A perusal of her wiki page shows that LMM was a fervent supporter of the war effort, whose moods rose and fell with every Allied victory or defeat. This proved an immense strain on her marriage as the war dragged on, as her husband’s view on the war shifted profoundly from what it had been in its early days: “The Reverend Macdonald had developed major doubts about the justice of the war as it went along, and had come to feel by encouraging young men to volunteer for the war that he had seriously sinned…” Macdonald, a staunch Calvinist, was convinced that he was damned to Hell for this sin. On the other hand, LMM was a religious dualist, writing in her diary that “I believe in a God who is good, but not omnipotent. I also believe in a principle of Evil, equal to God in power…darkness to His light. I believe an infinite ceaseless struggle goes on between them.” If good and evil are equally powerful, small wonder that she would see any refusal to fight on the side of good as equal to fighting on the side of evil; dualism does not allow for neutrality. Thus the fate of Mr. Pryor is justifiable to his author — for if he was not on the side of good, then only one option is left.
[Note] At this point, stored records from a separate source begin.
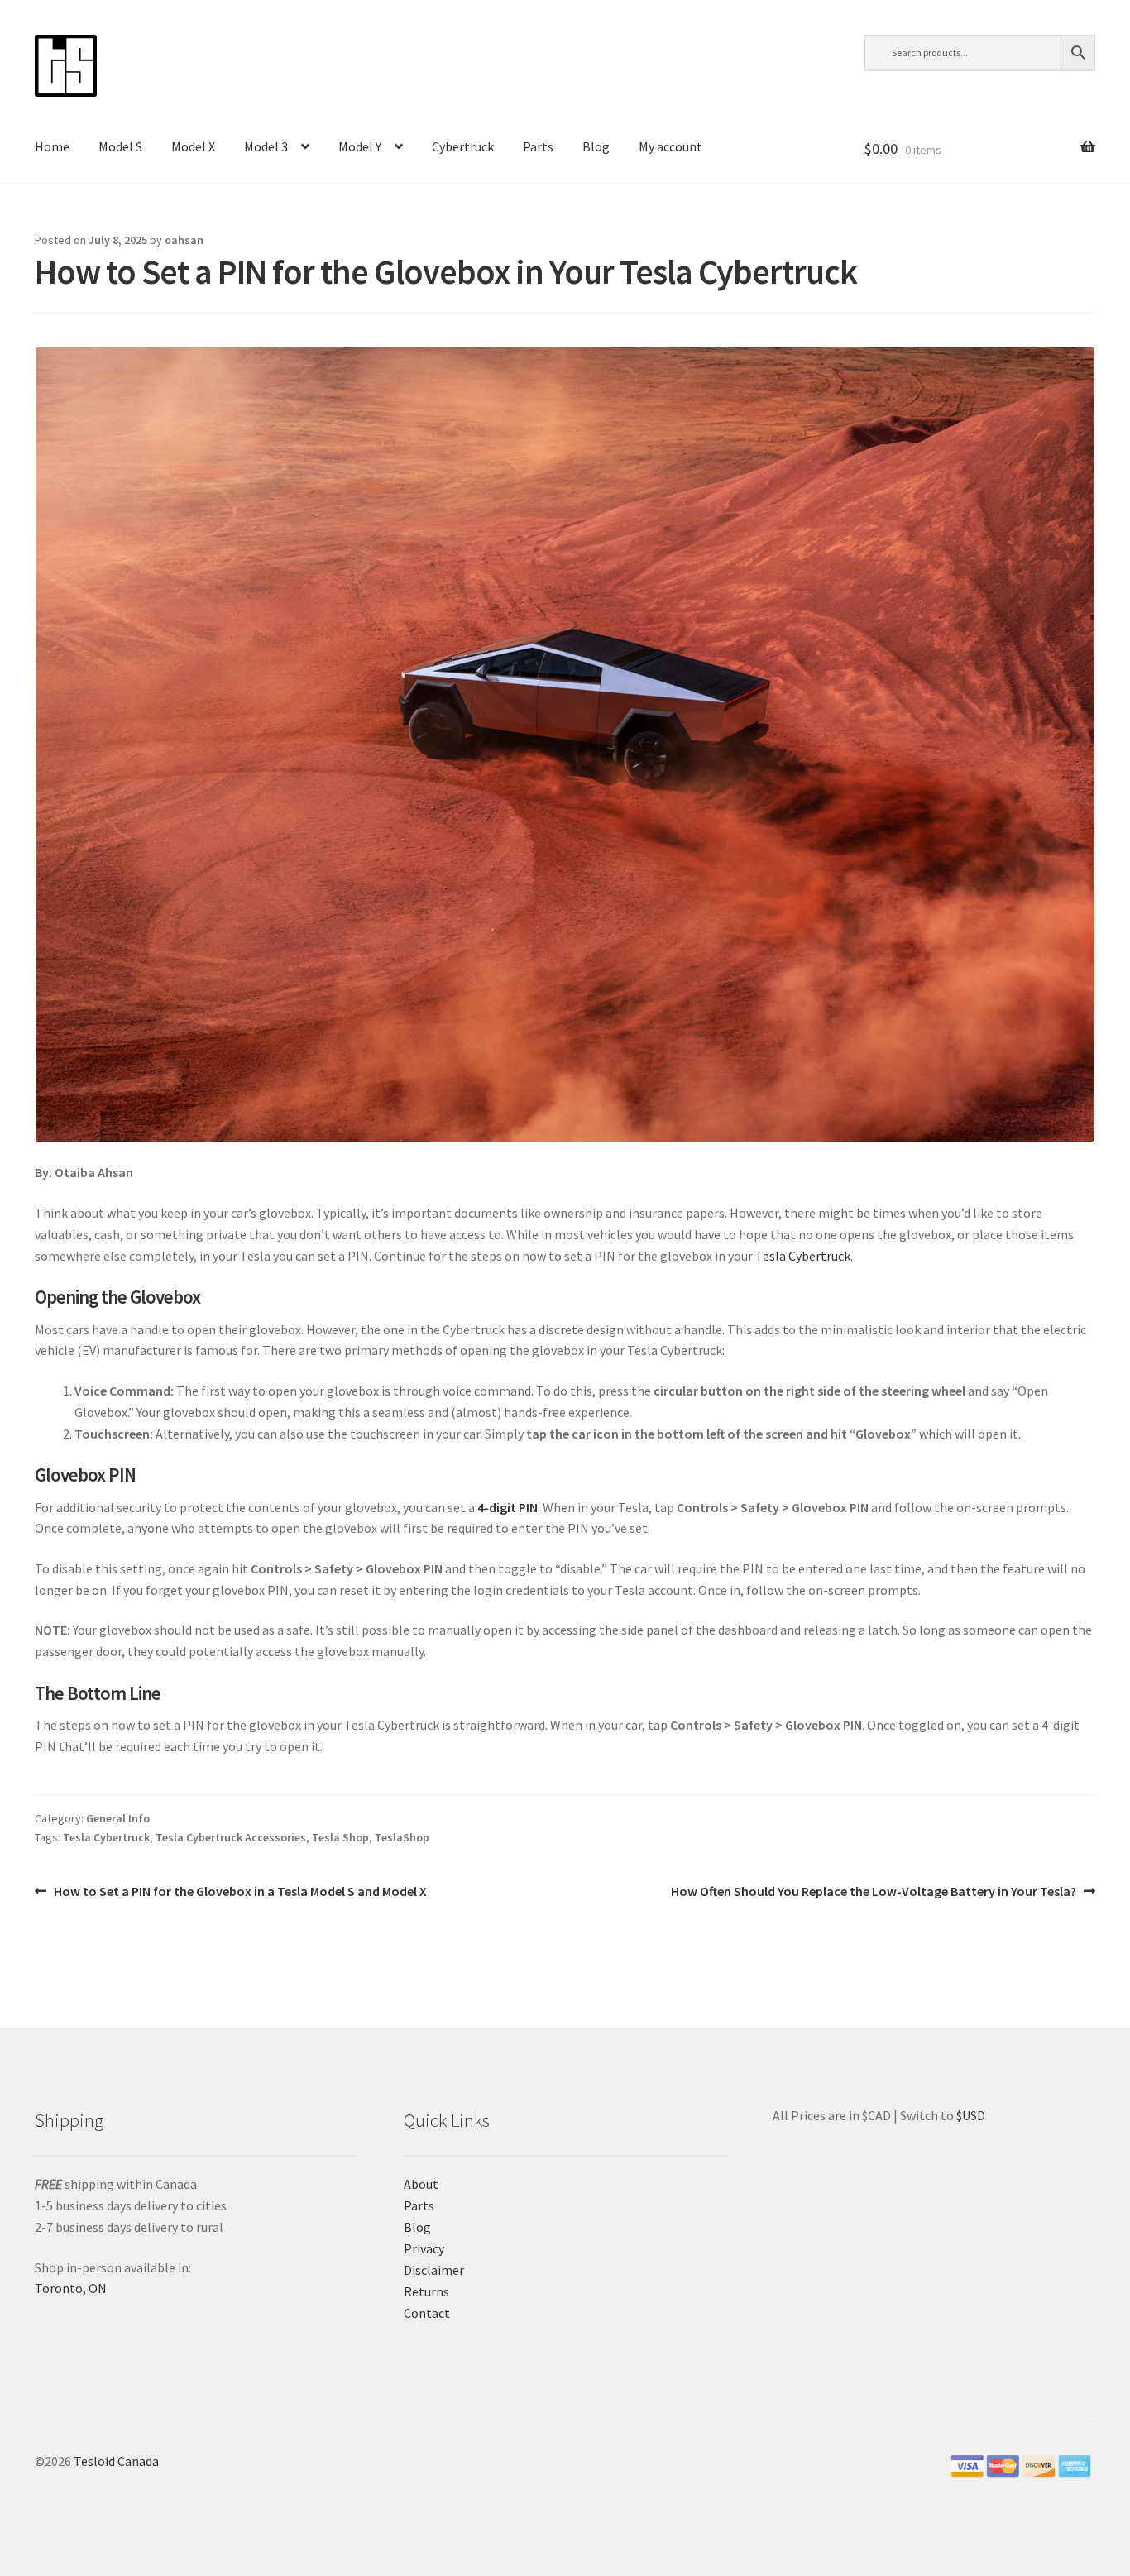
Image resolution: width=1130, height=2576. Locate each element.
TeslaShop (402, 1837)
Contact (427, 2313)
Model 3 (266, 146)
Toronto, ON (71, 2288)
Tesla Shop (340, 1837)
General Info (118, 1818)
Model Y (359, 146)
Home (52, 146)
Yet things are still not as simple as they appear. LMM’s own views on the war eventually shifted:
After the First World War, a recurring character in Montgomery’s journal that was to obsess her for the rest of her life was “the Piper”, who at first appeared as a heroic Highlander piper from Scotland, leading men into battle while playing traditional Highland tunes, but who turned out to be the Pied Piper of Hamelin, a trickster taking children away from their parents forever. The figure of “the Piper” reflected Montgomery’s own disillusionment with World War One and her guilt at her ardent support for the war.
Unfortunately I was not able to find a date for this shift; her biographer Mary Rubio, in Lucy Maud Montgomery: The Gift of Wings, simply gives the timeline as “after the war.” I would be very interested to know how it lines up with the writing and publication of Rilla of Ingleside; the presence of the Piper as a figure in the novel suggests to me that her views had already shifted, or started to do so. Which, of course, further complicates the issue of support (or lack thereof) for the war effort within the world of the novel. Does LMM intend for us to be sympathetic towards Mr. Pryor, or not?
I am inclined, now, to think not. One thing to consider is the unusual lack of balance in his characterization, compared to other characters throughout the Anne series. It is very rare to find a character without some redeemable quality, no matter how gruff, curmudgeonly, mean, or misguided they initially appear. And other ideological conflicts between characters — such as the political divide between Island Tories and Grits — are handled with a measure of humour and grace: they may spar with each other, but neither is portrayed as particularly villainous or heroic. Mr. Pryor is the only character I can think of off-hand who is wholly unredeemed, beginning to end.
And yet! Amid all of the novel’s stirring patriotic speeches about fighting on the side of God and good, there are seeds of doubt and discontent that creep in. LMM does not shy away from the horrors of war, neither for those at the front nor for those left at home. The tension lies, perhaps, in the attempt to accurately portray the support for the war as it really happened, while holding a view that, with the benefit of hindsight, has shifted. Whatever the reason, it injects a fascinating note of ambiguity into the narrative.